Wednesday, October 8, 2014

What’s in a Name? Would a Derivative by Any Other Name Smell As Sweet?

The different approaches to the interpretation of MiFID I across Member States mean that there is no commonly-adopted application of the definition of derivative or derivative contract in the EU for some asset classes. Whilst this issue has in the past been noted as a concern since the implementation of MiFID, the practical consequences have come to the forefront with the implementation of the European Markets Infrastructure Regulation (EMIR).

What exactly is a derivative?  That’s precisely what the European Securities and Markets Authority (ESMA) wants to pin down with it’s latest consultation draft.  Why do they care?  Because ESMA is worried that inconsistent application of the definitions of derivative instruments could have a significant detrimental effect on the consistent application of European Market Infrastructure Regulation (EMIR). According to ESMA, it is imperative that references to the these derivatives definitions be clarified to ensure that regulatory authorities are all taking a common approach to setting reporting and clearing obligations in Europe.

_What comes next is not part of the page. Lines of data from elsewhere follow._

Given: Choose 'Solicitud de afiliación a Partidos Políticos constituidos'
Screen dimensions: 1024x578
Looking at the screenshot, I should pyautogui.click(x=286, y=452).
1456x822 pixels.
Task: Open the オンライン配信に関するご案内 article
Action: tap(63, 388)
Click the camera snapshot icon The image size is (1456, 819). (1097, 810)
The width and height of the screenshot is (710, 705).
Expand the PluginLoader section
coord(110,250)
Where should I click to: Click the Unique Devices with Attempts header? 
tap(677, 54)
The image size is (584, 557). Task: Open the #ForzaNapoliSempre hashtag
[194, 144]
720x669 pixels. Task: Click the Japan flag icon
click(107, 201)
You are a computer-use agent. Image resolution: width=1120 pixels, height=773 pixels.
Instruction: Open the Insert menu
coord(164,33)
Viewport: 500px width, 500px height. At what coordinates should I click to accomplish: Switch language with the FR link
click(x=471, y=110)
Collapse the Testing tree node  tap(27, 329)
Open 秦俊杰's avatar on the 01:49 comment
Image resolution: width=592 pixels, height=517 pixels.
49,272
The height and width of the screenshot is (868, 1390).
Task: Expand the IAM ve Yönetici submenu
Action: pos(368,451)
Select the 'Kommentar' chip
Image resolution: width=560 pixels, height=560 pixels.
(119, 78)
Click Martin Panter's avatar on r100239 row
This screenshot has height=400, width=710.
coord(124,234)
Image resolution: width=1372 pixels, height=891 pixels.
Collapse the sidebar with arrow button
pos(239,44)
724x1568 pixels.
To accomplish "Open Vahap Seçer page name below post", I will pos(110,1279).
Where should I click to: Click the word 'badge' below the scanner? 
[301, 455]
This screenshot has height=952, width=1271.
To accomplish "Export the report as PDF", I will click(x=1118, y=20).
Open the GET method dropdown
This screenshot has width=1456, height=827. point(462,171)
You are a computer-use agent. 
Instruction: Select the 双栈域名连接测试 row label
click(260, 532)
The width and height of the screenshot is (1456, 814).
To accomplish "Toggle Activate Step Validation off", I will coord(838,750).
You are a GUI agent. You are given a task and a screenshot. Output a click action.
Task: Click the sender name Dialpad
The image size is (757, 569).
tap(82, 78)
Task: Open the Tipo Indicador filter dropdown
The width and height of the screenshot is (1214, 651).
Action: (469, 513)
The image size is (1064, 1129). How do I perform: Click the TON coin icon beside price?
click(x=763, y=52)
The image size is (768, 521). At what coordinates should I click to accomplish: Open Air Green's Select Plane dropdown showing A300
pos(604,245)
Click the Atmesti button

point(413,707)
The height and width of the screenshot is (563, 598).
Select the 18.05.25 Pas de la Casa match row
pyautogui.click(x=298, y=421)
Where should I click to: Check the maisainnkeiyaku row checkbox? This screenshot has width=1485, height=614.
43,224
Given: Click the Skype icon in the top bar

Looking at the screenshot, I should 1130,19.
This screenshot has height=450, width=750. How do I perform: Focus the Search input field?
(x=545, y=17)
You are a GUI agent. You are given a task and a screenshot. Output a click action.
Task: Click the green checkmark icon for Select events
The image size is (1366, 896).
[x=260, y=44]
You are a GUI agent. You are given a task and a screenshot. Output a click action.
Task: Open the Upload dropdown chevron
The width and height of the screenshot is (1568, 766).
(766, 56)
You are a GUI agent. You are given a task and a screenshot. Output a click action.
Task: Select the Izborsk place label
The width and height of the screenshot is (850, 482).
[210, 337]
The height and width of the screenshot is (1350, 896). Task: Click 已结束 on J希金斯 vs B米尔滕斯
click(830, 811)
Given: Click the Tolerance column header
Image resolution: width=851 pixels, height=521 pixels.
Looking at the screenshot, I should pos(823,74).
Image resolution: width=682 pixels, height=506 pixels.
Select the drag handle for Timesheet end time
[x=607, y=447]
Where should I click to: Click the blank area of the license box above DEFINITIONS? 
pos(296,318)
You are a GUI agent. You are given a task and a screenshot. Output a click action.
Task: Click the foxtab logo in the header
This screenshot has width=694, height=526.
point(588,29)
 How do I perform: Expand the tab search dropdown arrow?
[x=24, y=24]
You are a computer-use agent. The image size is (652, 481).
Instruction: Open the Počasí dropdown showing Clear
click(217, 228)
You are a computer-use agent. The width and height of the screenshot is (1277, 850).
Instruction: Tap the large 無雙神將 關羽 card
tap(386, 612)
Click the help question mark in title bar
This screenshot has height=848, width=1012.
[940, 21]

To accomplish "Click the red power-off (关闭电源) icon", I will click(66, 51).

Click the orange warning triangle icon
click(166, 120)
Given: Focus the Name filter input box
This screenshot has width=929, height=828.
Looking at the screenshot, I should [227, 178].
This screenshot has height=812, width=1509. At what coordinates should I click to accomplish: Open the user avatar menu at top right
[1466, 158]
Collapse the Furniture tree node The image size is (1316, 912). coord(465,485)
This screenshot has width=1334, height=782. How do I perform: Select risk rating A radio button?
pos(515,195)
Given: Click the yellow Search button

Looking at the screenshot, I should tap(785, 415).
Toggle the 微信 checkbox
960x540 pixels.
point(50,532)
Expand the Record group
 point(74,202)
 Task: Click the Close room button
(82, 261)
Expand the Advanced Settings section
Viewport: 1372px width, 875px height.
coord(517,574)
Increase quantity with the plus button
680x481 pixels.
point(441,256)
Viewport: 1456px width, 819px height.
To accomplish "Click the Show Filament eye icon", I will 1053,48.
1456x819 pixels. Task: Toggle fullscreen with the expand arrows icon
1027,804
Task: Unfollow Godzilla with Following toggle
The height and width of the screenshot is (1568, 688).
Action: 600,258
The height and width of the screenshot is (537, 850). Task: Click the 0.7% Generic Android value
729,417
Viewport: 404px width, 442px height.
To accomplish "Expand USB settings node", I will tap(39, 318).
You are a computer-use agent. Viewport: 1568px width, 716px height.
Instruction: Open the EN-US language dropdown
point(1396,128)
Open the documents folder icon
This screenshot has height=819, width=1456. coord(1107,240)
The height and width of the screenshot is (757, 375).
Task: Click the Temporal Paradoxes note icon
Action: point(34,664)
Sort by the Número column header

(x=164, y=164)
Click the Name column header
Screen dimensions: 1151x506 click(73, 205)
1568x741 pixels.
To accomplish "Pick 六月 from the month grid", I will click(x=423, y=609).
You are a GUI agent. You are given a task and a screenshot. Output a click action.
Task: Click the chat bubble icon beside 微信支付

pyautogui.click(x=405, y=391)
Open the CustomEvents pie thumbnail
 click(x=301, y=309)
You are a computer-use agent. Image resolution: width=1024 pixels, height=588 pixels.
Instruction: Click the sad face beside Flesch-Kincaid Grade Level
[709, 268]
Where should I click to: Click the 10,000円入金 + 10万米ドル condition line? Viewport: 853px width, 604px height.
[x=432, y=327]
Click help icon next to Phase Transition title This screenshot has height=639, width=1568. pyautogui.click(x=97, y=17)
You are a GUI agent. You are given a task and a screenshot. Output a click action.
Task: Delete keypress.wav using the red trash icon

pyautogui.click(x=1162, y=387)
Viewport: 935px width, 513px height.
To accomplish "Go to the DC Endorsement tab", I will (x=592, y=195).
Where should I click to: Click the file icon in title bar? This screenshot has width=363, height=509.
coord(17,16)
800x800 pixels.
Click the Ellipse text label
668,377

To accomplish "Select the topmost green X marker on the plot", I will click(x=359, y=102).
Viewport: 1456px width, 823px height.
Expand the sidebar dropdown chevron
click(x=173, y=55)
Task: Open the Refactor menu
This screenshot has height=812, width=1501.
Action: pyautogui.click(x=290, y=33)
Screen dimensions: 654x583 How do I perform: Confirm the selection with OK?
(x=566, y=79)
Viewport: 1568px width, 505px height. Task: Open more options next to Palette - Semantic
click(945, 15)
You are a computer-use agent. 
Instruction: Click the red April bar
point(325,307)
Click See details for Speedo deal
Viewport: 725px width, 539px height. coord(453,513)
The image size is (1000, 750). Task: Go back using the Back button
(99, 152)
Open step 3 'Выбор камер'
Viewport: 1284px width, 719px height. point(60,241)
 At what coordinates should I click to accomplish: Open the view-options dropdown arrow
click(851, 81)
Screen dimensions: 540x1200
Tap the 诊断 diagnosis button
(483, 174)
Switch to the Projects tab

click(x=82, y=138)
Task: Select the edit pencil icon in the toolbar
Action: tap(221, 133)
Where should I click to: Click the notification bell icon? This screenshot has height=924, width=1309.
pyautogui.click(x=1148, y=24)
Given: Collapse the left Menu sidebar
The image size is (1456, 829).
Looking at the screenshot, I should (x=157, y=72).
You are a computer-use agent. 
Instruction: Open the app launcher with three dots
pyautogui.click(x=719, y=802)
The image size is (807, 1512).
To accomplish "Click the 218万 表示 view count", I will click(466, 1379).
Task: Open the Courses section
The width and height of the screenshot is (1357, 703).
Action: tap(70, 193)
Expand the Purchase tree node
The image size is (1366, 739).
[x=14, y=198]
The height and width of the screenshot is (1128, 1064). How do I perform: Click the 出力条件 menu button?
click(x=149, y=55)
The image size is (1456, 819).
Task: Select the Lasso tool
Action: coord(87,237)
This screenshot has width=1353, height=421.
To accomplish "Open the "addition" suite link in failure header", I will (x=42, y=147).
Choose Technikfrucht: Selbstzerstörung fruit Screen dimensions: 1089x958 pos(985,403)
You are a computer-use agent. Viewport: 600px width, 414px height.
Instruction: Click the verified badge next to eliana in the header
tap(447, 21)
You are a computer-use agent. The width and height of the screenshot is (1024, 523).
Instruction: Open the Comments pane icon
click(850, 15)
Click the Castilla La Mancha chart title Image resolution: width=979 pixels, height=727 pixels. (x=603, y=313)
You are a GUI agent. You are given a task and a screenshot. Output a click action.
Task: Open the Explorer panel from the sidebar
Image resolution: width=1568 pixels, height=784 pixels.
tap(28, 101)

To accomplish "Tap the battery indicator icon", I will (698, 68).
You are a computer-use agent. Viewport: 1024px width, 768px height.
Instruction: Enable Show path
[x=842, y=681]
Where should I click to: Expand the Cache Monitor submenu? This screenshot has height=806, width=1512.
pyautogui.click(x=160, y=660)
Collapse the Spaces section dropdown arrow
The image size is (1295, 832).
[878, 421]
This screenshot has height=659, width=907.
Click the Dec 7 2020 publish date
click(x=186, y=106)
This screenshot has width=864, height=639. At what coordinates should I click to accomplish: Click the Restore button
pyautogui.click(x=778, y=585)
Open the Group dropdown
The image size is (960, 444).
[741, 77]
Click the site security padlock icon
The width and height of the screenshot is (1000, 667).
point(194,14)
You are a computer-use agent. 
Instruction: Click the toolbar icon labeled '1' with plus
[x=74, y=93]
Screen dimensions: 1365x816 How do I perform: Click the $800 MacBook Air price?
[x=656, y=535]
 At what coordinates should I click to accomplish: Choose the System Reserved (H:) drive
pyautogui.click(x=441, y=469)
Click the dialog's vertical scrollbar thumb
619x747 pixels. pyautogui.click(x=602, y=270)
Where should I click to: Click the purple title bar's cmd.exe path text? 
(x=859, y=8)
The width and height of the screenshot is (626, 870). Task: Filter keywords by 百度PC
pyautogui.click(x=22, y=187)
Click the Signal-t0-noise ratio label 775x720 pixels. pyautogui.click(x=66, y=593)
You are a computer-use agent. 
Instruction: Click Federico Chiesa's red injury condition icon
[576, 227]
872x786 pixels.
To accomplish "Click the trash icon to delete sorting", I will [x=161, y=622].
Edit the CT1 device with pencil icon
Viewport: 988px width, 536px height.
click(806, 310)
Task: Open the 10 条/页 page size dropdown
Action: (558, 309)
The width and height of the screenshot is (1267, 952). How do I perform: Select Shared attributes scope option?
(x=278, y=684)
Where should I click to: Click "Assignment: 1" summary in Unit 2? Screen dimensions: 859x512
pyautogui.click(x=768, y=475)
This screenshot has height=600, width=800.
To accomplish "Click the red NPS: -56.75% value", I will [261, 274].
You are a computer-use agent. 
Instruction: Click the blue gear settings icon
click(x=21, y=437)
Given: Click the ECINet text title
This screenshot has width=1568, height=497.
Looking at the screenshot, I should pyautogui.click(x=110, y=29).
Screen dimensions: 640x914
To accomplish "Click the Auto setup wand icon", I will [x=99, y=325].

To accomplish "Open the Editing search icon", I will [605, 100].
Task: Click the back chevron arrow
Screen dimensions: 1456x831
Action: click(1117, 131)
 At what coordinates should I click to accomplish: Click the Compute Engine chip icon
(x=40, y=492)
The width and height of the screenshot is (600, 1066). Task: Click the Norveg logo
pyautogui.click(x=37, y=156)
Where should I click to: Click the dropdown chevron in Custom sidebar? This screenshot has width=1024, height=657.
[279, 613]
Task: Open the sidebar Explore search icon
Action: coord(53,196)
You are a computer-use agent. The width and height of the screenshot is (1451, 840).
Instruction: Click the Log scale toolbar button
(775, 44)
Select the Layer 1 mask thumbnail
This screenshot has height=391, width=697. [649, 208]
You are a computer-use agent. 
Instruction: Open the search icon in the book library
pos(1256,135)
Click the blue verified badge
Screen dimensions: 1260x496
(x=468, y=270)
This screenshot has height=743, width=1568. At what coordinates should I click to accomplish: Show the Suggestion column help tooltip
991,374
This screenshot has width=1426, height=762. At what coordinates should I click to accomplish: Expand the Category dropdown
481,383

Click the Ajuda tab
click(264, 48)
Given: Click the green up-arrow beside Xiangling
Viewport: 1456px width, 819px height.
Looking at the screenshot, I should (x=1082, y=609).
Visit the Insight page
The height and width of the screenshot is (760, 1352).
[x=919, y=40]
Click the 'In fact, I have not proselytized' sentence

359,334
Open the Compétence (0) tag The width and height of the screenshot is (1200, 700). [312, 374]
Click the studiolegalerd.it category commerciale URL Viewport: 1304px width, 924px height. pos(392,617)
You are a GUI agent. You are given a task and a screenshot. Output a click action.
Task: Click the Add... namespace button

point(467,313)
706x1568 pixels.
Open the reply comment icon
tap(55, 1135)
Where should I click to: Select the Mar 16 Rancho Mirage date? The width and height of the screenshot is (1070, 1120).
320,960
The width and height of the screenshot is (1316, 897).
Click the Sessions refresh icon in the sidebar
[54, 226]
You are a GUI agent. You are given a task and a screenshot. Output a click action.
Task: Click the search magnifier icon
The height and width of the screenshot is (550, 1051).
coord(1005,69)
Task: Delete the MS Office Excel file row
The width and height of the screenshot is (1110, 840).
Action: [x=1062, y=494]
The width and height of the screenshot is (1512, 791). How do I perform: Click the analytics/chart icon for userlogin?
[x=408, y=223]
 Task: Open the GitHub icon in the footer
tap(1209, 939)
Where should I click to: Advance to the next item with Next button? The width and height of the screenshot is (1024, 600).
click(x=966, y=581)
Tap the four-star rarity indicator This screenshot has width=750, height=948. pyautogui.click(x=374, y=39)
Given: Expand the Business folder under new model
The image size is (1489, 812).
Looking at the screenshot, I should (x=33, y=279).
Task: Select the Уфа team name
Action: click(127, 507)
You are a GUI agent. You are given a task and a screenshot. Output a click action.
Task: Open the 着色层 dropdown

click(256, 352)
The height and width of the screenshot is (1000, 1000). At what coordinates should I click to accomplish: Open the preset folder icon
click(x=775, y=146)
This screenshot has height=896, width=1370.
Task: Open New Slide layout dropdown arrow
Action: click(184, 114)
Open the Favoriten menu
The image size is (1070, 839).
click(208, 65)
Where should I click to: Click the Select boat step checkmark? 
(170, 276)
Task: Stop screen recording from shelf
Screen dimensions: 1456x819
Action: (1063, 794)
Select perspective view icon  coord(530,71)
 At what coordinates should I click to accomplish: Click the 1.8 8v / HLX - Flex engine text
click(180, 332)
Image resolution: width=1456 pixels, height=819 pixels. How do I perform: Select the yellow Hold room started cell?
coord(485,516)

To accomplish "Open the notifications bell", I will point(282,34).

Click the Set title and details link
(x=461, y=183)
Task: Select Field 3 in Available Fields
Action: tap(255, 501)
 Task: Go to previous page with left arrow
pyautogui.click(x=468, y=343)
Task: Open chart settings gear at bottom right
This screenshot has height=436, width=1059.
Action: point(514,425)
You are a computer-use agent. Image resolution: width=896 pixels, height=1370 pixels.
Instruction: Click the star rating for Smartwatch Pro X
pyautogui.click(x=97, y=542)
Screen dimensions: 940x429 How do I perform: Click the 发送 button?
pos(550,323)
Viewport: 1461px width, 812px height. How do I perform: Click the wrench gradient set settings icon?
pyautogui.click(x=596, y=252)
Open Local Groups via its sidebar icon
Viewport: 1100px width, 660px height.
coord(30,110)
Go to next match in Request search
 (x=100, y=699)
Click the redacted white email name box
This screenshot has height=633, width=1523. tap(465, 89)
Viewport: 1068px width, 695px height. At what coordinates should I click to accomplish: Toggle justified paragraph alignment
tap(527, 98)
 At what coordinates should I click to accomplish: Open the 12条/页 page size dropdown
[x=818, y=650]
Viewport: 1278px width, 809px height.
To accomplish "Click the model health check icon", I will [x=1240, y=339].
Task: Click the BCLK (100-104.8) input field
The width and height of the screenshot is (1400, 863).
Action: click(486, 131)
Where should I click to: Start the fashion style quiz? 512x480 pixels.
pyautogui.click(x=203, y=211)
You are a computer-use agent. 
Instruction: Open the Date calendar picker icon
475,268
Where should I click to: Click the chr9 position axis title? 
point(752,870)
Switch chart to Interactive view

The issue arose primarily from difficulties encountered by the UK’s FCA in the regulation of FX forwards, non-deliverable currency forwards, and spot transactions for FX and commodities.  The FCA found that these particular instruments sometimes did not fall within the definition of derivatives, and fell into safe harbors provided they satisfied a somewhat vague “commercial purpose” test. This inconsistent application of regulation to particular derivative contracts, sometimes as financial products, and sometimes not, has prompted much discussion amongst regulatory authorities in Europe.  According to a spokesperson for ESMA: 


“There’s been a lot of back and forth between ESMA and European Commission. The reason we’re issuing this now is that MiFID I has been implemented in different ways in the EU, so there are all kinds of different interpretations of the definitions of a financial product, which is referenced in EMIR, and there’s no harmonised say on that. We’ve spoken to the commission, they’ve agreed on the problem, but as it is legally difficult to change, we’re looking to solve the issue with guidelines in the interim between now and MiFID II.” 

In response, ESMA’s September 9, 2014 consultation paper sets forth some proposed guidelines, specifically regarding forwards, spot transactions, FX, and commodities, and seeks comment on the definitions of each.  The comment period for the consultation paper closes on January 5, 2015.